Re-reading the section about data access, analysis and retention, I have noticed that it should also mention that there will be means for users to request the deletion of their data, or a copy of the individual records taken from them (rights to data erasure and data portability, enforced at least by the GDPR).

That might be possible thanks to the user unique code, which users should also be able to know. A bonus point towards sending that information, in my opinion.

(EDIT: What I wrote here is not right. See this later post.)

1 Like

That’s just regular OpSec on the end of the journalist though and hardly specific to using julia… Quite frankly any outside connection could in theory lead to a metadata leak, with some of them making the task of deanonymization MUCH easier than the minimal telemetry of Pkg, simply because they send a much bigger footprint home…

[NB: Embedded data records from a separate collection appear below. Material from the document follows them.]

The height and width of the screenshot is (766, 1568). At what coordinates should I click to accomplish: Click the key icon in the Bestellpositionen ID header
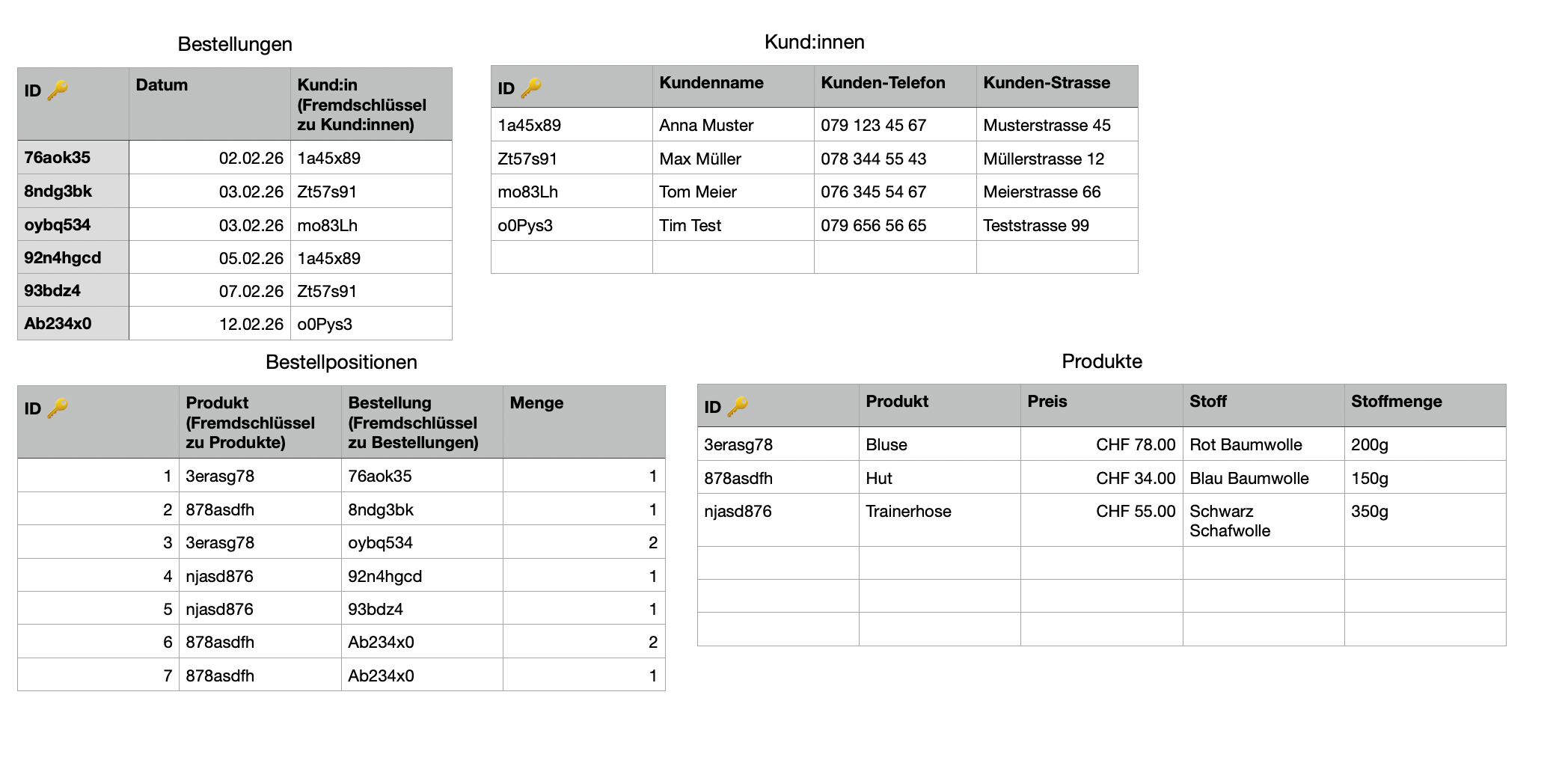58,408
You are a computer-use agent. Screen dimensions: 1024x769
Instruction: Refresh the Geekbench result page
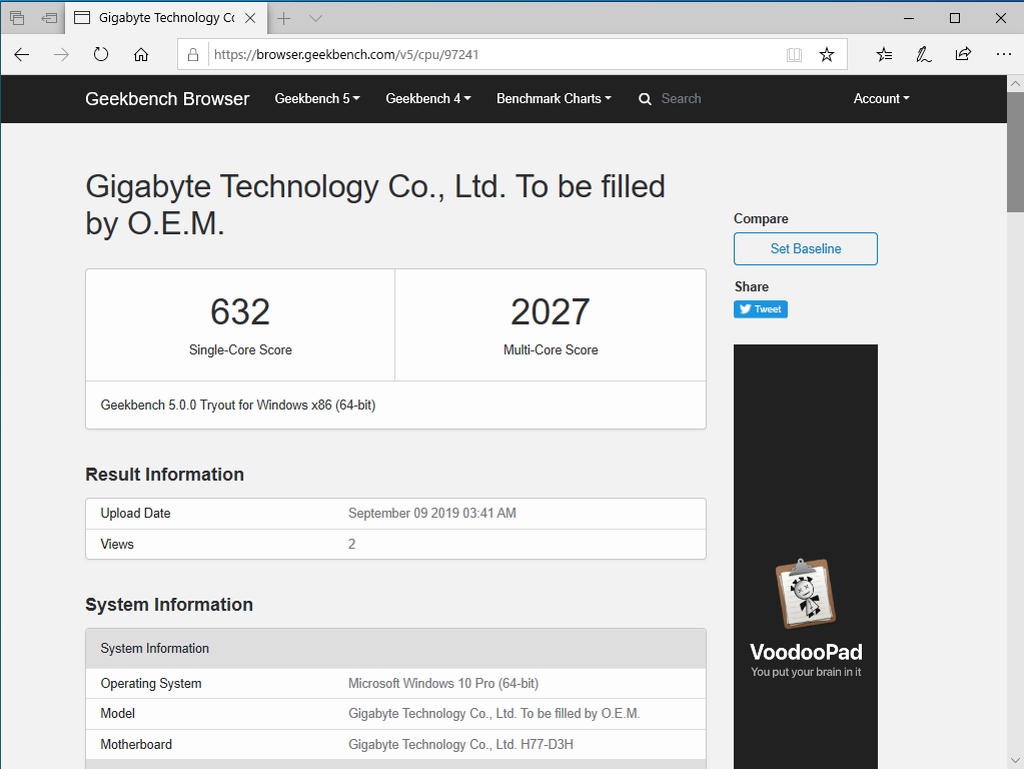pos(101,55)
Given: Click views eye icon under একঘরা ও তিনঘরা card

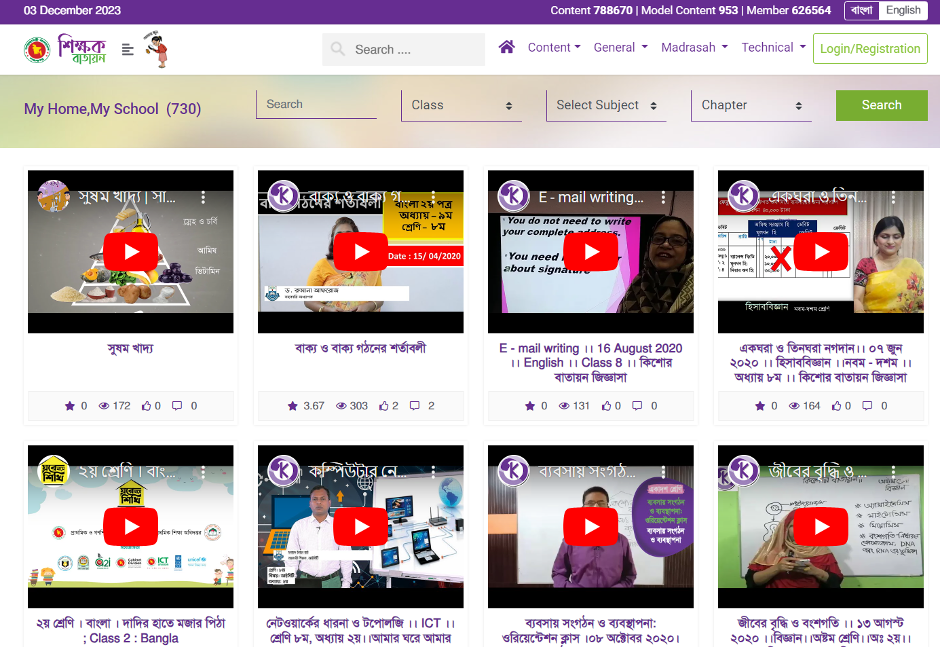Looking at the screenshot, I should click(x=794, y=406).
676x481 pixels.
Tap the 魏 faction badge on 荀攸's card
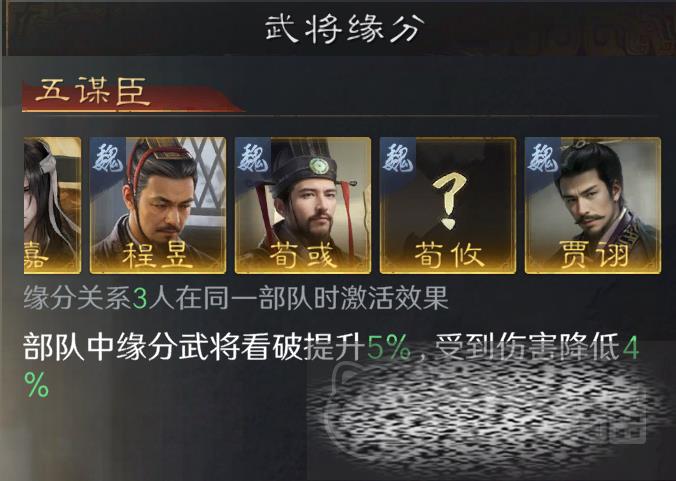pos(398,159)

Also, fighting over telemetry and fears of deanonymization when talking about a free, public service designed to serve arbitrary code which you then trust and run feels really like barking up the wrong tree. A much better alternative than thinking of the telemetry would be to use a private package server, vet packages served through it before using it, and then using that instead of the official one since you can’t trust a third party anyway. This has been mentioned multipled times already.

11 Likes

In contrast, the number of views of this topic relative to other posts (some of which have much fewer replies) is very low. This could indicate that only relatively few, very vocal voices care to participate in this discussion or read about this topic at all.


Just for comparison:

17.200 views in the last 5 days on a topic about bringing julia to iOS and Android, compared to the ~13.000 here. To me, this indicates that there are a whole lot of people wanting to use julia on iOS and Android, so maybe development effort should be spent to make that happen.

23.000 for OpenBLAS vs MKL. Maybe I’m missing something here…

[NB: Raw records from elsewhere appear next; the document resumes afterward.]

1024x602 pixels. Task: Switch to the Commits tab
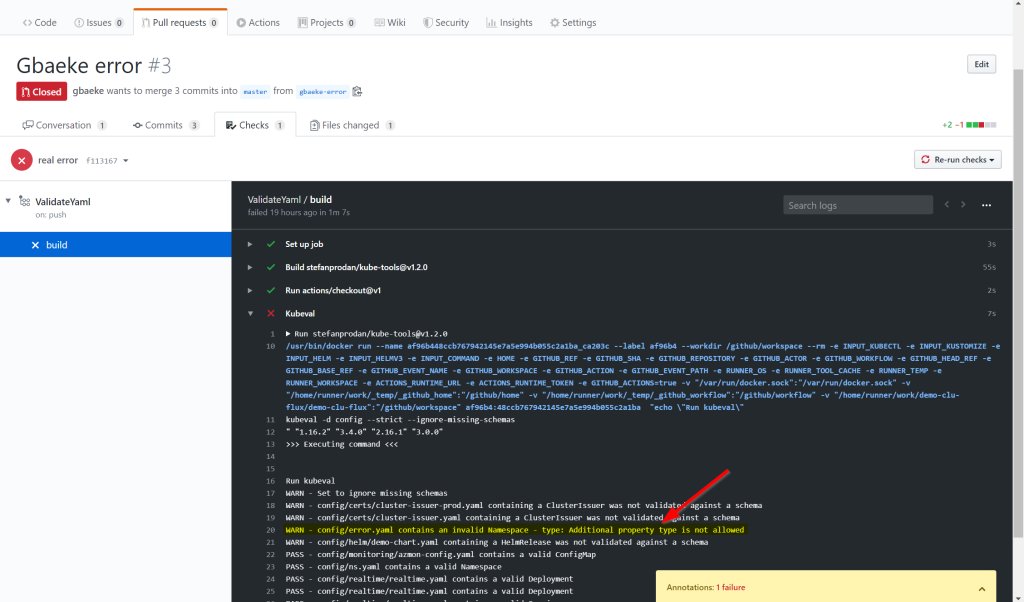(165, 125)
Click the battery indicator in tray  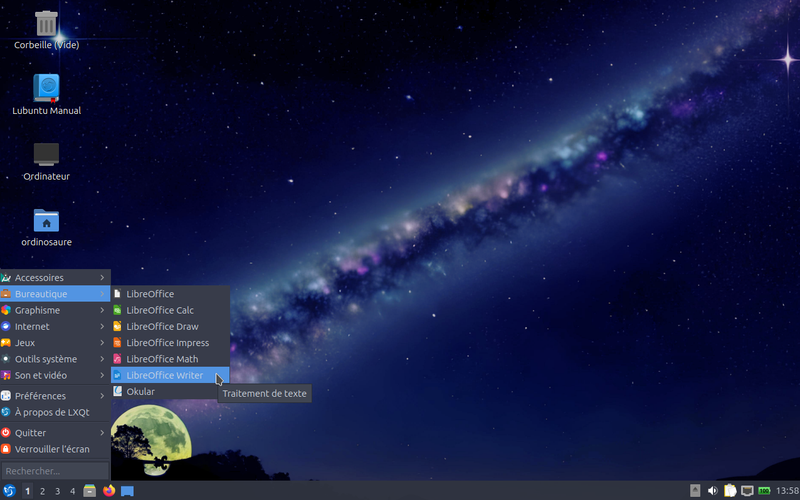pos(764,491)
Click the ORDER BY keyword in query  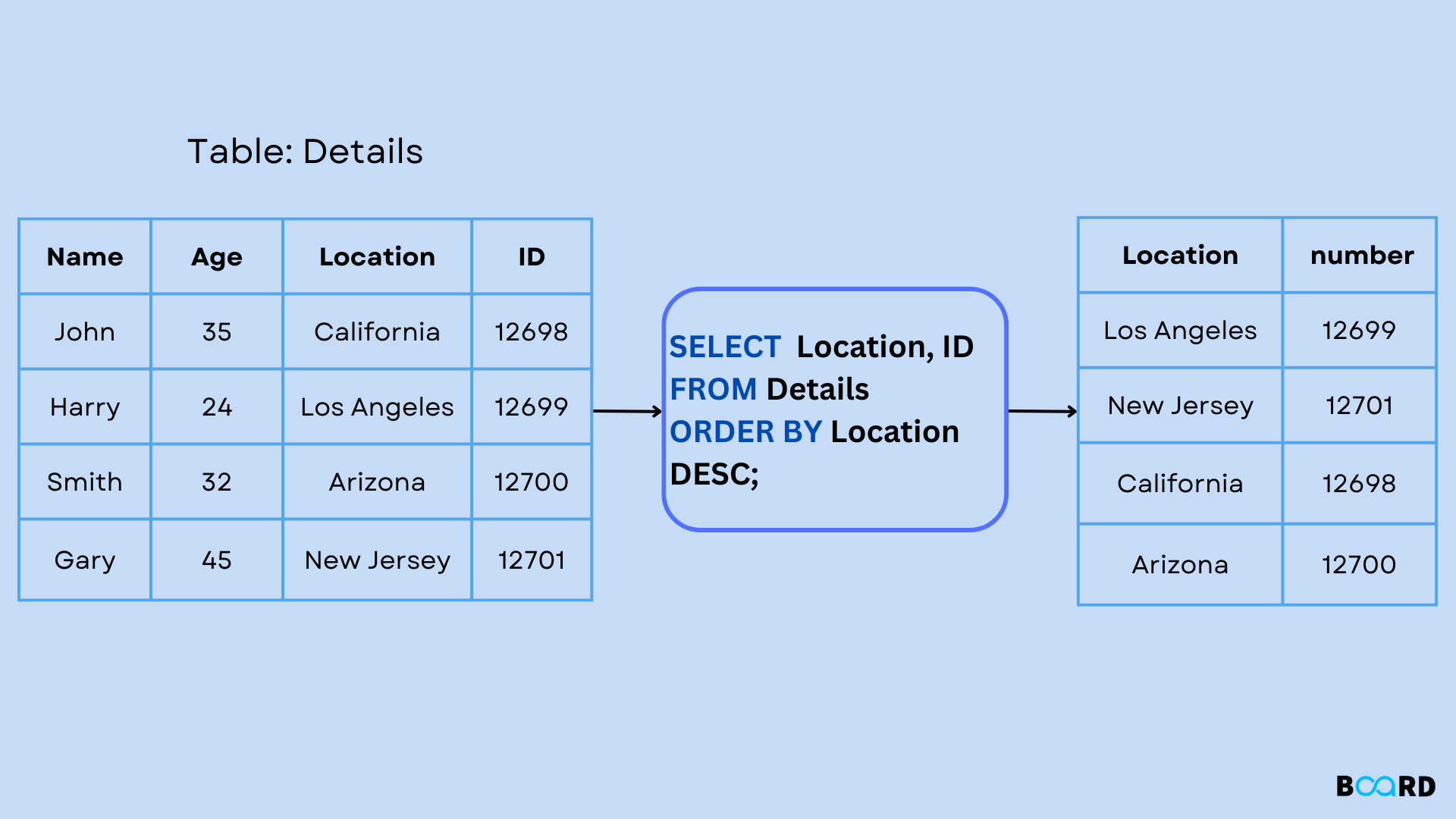tap(745, 432)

There’s A LOT of topics with many more views, though I don’t put them here since they’re also older than these two.

6 Likes

I was on holiday now and only sparsely read discourse (and the julia/Pkg issue tracker), so I might miss something outside this thread. But a few observations/comments.

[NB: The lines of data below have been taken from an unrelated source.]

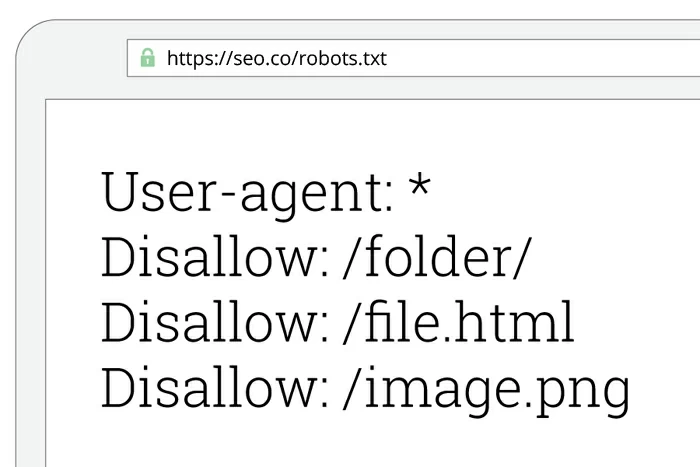700x467 pixels.
Task: Click the 'https://' prefix in the URL
Action: [198, 59]
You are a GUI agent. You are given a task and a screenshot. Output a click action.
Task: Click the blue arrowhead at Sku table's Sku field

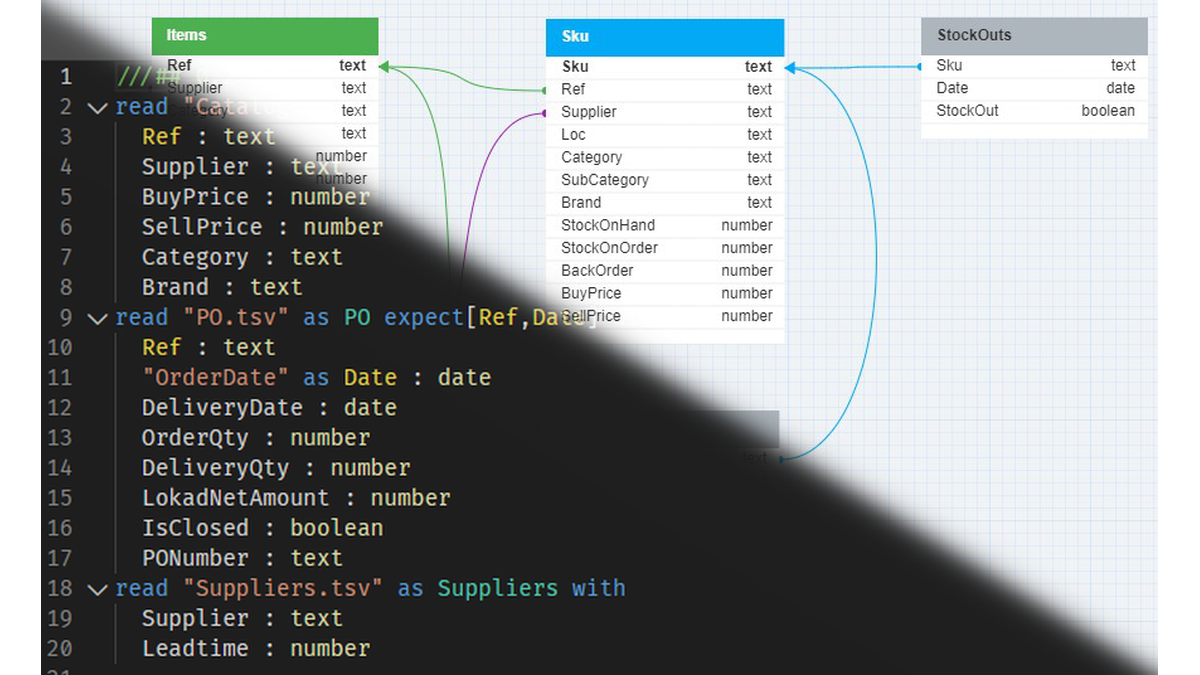coord(791,68)
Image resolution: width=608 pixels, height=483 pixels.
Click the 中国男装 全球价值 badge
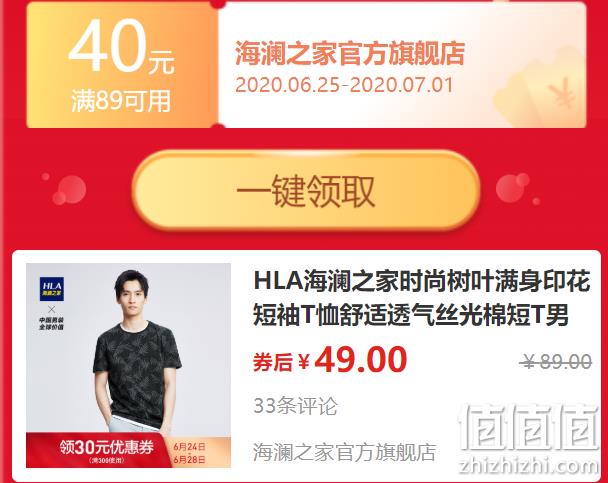[51, 323]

a) an IP number is (still) a relatively weak identifier, a UUID is a strong one

b) while it’s true, that github has strong identification (going to F2A, and even mandatory to contributing to some projects/packages), there is (still) quite good functionality with git anon access for using packages

c) IANAL, in my reading of the GDPR (I had to look closer at this in my day job) creating a user id and using it to store user specific data is the classical case of ‘informed consent’ i.e. opt-in. I don’t doubt, that some lawers might get the picture that the anonymity of a random user id is good enough here, I’d rather liked to see a second opinion by e.g. by EFF.

d) While my personal opinion is clearly: Opt-in here, I think the developers have done a good example how to do this technically and transparent.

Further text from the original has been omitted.